**What you should do:**
Each line of the data below should be repeated exactly.

Stored data entries:
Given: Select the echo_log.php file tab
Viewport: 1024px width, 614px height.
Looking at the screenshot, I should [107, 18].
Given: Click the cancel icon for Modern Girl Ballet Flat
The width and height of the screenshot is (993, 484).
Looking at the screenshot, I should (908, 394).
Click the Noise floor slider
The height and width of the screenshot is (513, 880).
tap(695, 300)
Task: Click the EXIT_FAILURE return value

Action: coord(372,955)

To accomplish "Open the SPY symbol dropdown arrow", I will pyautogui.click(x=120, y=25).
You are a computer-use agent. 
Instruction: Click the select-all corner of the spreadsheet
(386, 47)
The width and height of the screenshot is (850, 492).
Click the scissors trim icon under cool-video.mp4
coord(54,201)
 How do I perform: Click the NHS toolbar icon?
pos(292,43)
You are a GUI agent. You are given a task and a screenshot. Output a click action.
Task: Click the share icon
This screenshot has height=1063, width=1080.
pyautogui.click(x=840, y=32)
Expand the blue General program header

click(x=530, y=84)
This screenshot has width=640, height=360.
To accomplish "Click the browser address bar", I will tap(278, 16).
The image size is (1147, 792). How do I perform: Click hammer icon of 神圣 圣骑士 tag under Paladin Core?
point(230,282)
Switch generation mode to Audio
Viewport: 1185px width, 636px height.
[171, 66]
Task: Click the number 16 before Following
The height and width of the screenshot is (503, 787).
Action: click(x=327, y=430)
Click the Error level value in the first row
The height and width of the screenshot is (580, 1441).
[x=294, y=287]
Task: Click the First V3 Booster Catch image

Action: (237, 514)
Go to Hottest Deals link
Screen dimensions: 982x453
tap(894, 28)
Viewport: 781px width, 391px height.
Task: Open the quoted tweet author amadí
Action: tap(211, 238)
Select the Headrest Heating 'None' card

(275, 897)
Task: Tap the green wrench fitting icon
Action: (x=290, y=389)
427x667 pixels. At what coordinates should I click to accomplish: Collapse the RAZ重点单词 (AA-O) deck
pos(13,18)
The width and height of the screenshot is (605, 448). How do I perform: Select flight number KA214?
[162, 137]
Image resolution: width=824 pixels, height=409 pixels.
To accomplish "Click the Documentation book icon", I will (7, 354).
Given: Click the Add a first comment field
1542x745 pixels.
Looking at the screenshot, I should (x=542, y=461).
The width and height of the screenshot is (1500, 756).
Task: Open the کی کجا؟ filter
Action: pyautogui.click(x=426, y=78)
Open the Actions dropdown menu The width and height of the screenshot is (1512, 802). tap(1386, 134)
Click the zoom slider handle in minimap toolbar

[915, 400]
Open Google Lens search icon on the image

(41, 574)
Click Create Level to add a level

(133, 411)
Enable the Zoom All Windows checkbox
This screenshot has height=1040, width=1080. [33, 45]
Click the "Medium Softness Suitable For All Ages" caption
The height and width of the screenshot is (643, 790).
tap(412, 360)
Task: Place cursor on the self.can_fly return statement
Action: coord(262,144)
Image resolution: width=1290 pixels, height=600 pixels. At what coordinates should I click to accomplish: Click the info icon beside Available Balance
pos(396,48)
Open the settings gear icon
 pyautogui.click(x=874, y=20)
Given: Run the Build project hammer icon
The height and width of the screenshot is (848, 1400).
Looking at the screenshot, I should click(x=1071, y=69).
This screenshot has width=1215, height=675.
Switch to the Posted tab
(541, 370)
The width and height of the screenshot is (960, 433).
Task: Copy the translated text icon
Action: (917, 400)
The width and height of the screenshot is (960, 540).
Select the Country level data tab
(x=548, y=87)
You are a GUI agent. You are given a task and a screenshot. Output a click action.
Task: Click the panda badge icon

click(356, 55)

**Response:**
Given: Select the echo_log.php file tab
Viewport: 1024px width, 614px height.
Looking at the screenshot, I should [107, 18].
Given: Click the cancel icon for Modern Girl Ballet Flat
The width and height of the screenshot is (993, 484).
Looking at the screenshot, I should (908, 394).
Click the Noise floor slider
The height and width of the screenshot is (513, 880).
tap(695, 300)
Task: Click the EXIT_FAILURE return value

Action: coord(372,955)

To accomplish "Open the SPY symbol dropdown arrow", I will pyautogui.click(x=120, y=25).
You are a computer-use agent. 
Instruction: Click the select-all corner of the spreadsheet
(386, 47)
The width and height of the screenshot is (850, 492).
Click the scissors trim icon under cool-video.mp4
coord(54,201)
 How do I perform: Click the NHS toolbar icon?
pos(292,43)
You are a GUI agent. You are given a task and a screenshot. Output a click action.
Task: Click the share icon
This screenshot has height=1063, width=1080.
pyautogui.click(x=840, y=32)
Expand the blue General program header

click(x=530, y=84)
This screenshot has width=640, height=360.
To accomplish "Click the browser address bar", I will tap(278, 16).
The image size is (1147, 792). How do I perform: Click hammer icon of 神圣 圣骑士 tag under Paladin Core?
point(230,282)
Switch generation mode to Audio
Viewport: 1185px width, 636px height.
[171, 66]
Task: Click the number 16 before Following
The height and width of the screenshot is (503, 787).
Action: click(x=327, y=430)
Click the Error level value in the first row
The height and width of the screenshot is (580, 1441).
[x=294, y=287]
Task: Click the First V3 Booster Catch image

Action: (237, 514)
Go to Hottest Deals link
Screen dimensions: 982x453
tap(894, 28)
Viewport: 781px width, 391px height.
Task: Open the quoted tweet author amadí
Action: tap(211, 238)
Select the Headrest Heating 'None' card

(275, 897)
Task: Tap the green wrench fitting icon
Action: (x=290, y=389)
427x667 pixels. At what coordinates should I click to accomplish: Collapse the RAZ重点单词 (AA-O) deck
pos(13,18)
The width and height of the screenshot is (605, 448). How do I perform: Select flight number KA214?
[162, 137]
Image resolution: width=824 pixels, height=409 pixels.
To accomplish "Click the Documentation book icon", I will (7, 354).
Given: Click the Add a first comment field
1542x745 pixels.
Looking at the screenshot, I should (x=542, y=461).
The width and height of the screenshot is (1500, 756).
Task: Open the کی کجا؟ filter
Action: pyautogui.click(x=426, y=78)
Open the Actions dropdown menu The width and height of the screenshot is (1512, 802). tap(1386, 134)
Click the zoom slider handle in minimap toolbar

[915, 400]
Open Google Lens search icon on the image

(41, 574)
Click Create Level to add a level

(133, 411)
Enable the Zoom All Windows checkbox
This screenshot has height=1040, width=1080. [33, 45]
Click the "Medium Softness Suitable For All Ages" caption
The height and width of the screenshot is (643, 790).
tap(412, 360)
Task: Place cursor on the self.can_fly return statement
Action: coord(262,144)
Image resolution: width=1290 pixels, height=600 pixels. At what coordinates should I click to accomplish: Click the info icon beside Available Balance
pos(396,48)
Open the settings gear icon
 pyautogui.click(x=874, y=20)
Given: Run the Build project hammer icon
The height and width of the screenshot is (848, 1400).
Looking at the screenshot, I should click(x=1071, y=69).
This screenshot has width=1215, height=675.
Switch to the Posted tab
(541, 370)
The width and height of the screenshot is (960, 433).
Task: Copy the translated text icon
Action: (917, 400)
The width and height of the screenshot is (960, 540).
Select the Country level data tab
(x=548, y=87)
You are a GUI agent. You are given a task and a screenshot. Output a click action.
Task: Click the panda badge icon

click(356, 55)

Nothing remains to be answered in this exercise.